Alors que les gangs armés ne cessent d’étendre leur emprise en Haïti, le Syndicat national des policiers haïtiens (Synapoha) fustige des failles systématiques dans l’équipement et l’entraînement des forces de l’ordre, ainsi que des erreurs dans la planification des opérations policières. Entretien avec son porte-parole, Francisco Occil.

Les tensions sont fortes en Haïti. Les ambassades de France et d'Espagne ont fermé leurs portes ce vendredi à Port-au-Prince et les Bahamas ordonnent à leur personnel diplomatique de quitter le pays. Les policiers du pays sont en colère et l’ont fait savoir. Jeudi, ils ont tenté d’investir la résidence du premier ministre Ariel Henry et ont envahi pendant plusieurs heures l’aéroport international Toussaint Louverture à Port-au-Prince. En cause, l'assassinat de six des leurs par un gang armé à Liancourt, une localité dans le département de l’Artibonite. Le dernier drame d’une longue série. Depuis le début de cette année, 14 policiers ont été tués.

RFI : Six policiers ont été tués ce mercredi à Liancourt. Comment expliquez-vous ce bilan très lourd ? 
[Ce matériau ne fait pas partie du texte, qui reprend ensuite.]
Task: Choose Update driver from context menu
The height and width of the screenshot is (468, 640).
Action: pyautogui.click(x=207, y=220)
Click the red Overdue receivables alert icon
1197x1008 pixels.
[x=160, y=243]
Francisco Occil : Les bandits étaient au nombre de 100 à 150, et ils étaient beaucoup mieux armés que la police. Par ailleurs, beaucoup de policiers ne connaissaient pas exactement la configuration de la zone de l'opération. Par exemple, un policier qui avait été blessé par balle ne savait même pas où il était lorsqu’il a demandé du renfort. Et il n'y a toujours pas eu de réponse de la police nationale : les bandits sont toujours dans leur fief. On n'a même pas pu récupérer le corps des policiers. 
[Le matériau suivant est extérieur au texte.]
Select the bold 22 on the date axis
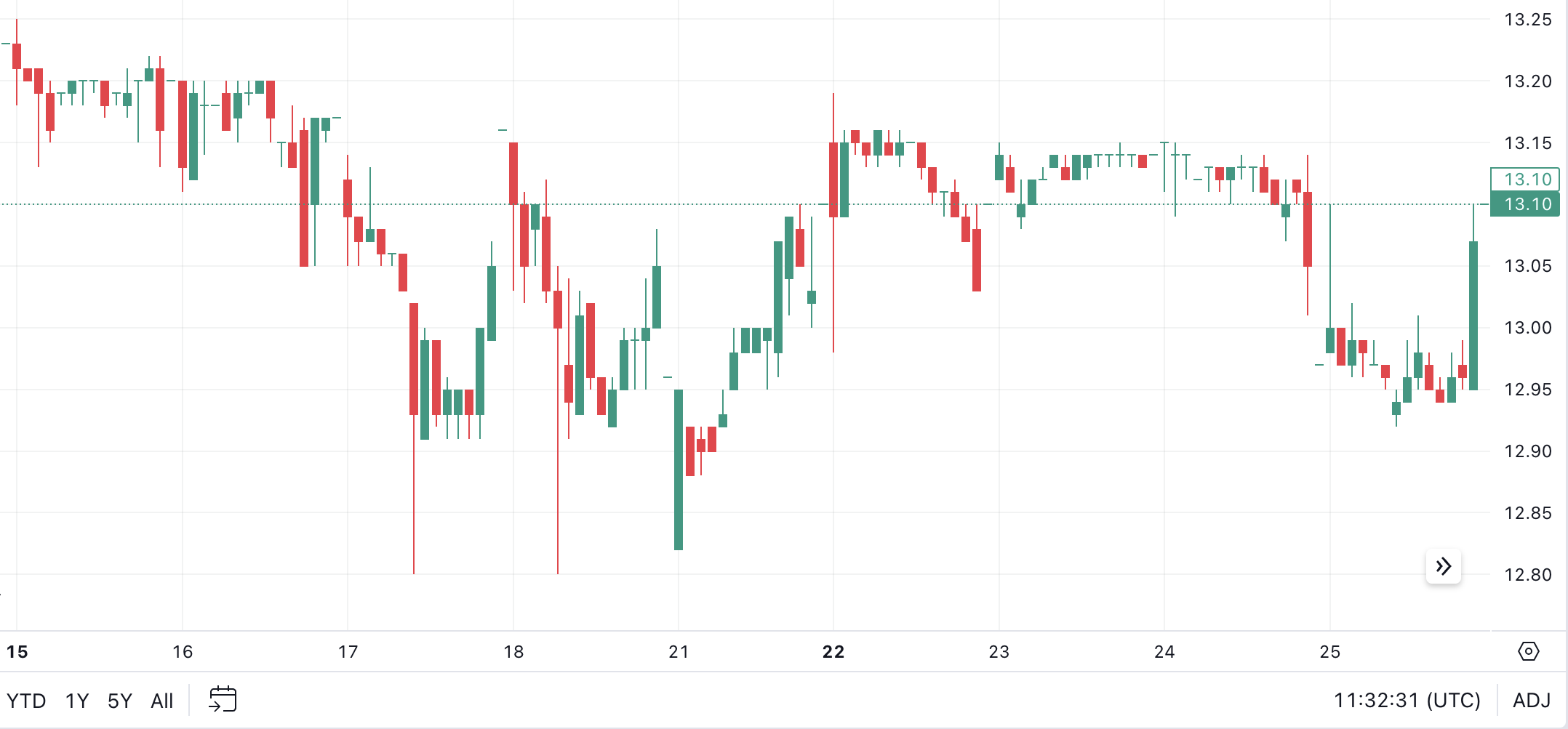Image resolution: width=1568 pixels, height=729 pixels. [x=833, y=652]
Qui est responsable de la situation d’insécurité actuelle ? 

Pour nous, l'État central est responsable. Pourquoi ? Parce qu'il n'y a pas de plan de sécurité. On ne voit pas de volonté de résoudre cette forme d'insécurité. Nous appelons aussi les hommes politiques à assumer leurs responsabilités : beaucoup de jeunes qui font partie de ces gangs sont armés par des hommes politiques pour servir leurs intérêts à eux. À maintes reprises, des policiers se sont fait tuer dans des opérations et il n'y a pas vraiment de réaction des autorités de police et des autorités de l'État.
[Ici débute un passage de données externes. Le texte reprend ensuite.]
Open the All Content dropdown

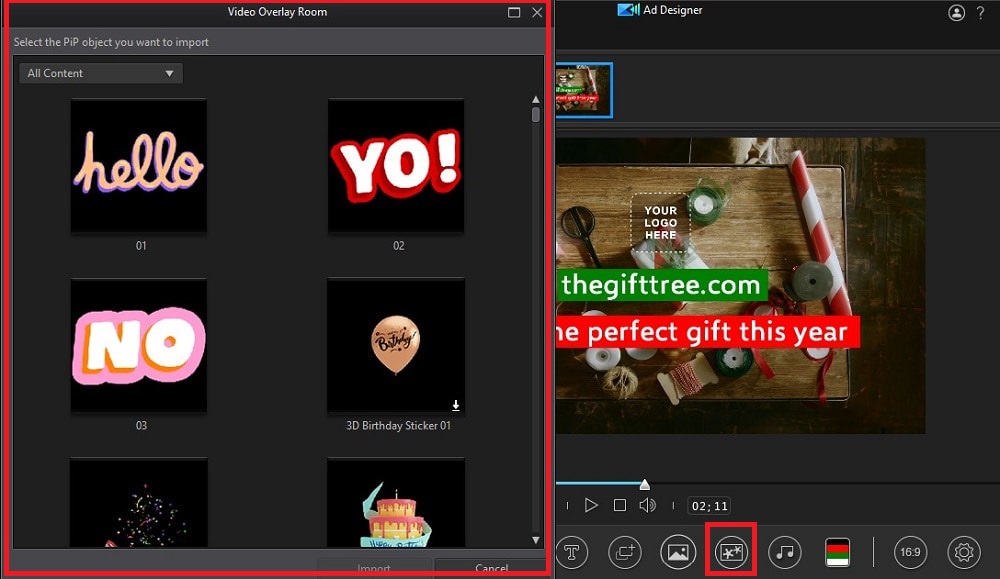[x=100, y=73]
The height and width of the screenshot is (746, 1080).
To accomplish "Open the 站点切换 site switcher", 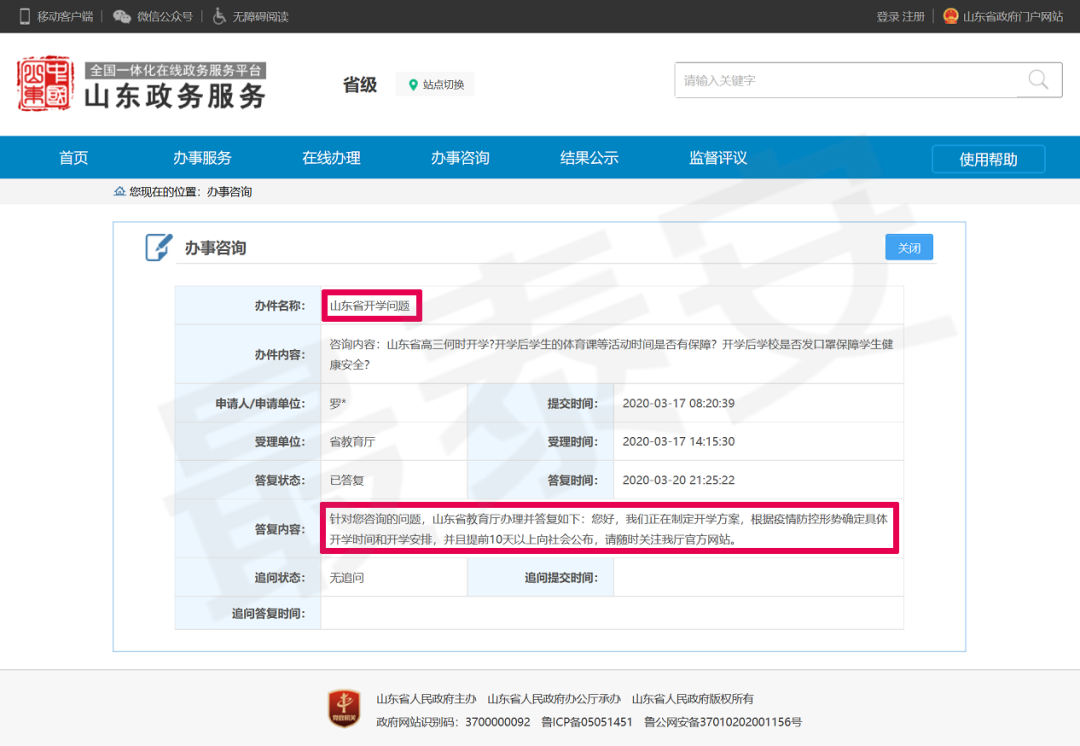I will (436, 85).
Donc les policiers se mobilisent pour exiger des forces spécialisées en matière de gangs afin de combattre cette forme d’insécurité. Nous exigeons des chars, des blindés qui peuvent pénétrer dans ces zones de non-droit. Nous exigeons des moyens pour que les policiers fassent leur travail convenablement. Enfin, le syndicat des policiers haïtiens exige des mesures d’accompagnement pour les familles des policiers tués lors de cette opération à Liancourt. 

La confiance entre les policiers et le gouvernement d'Ariel Henry est-elle aujourd'hui rompue ? 

Les policiers n'ont plus confiance dans les autorités de police au plus haut niveau. Ils n'ont plus confiance dans les autorités de l'État. Et c'est ce qui a entraîné la réaction de ces policiers contre le Premier ministre et la réaction de beaucoup de policiers dans les rues. En tant que syndicat, nous demandons aux policiers de mener ce mouvement de façon pacifique. Nous sommes encore armés, encore hiérarchisés : nous devons faire preuve de discipline et de professionnalisme. Mais nous exigeons aussi que les autorités de police et les autorités de l'État prennent leurs responsabilités.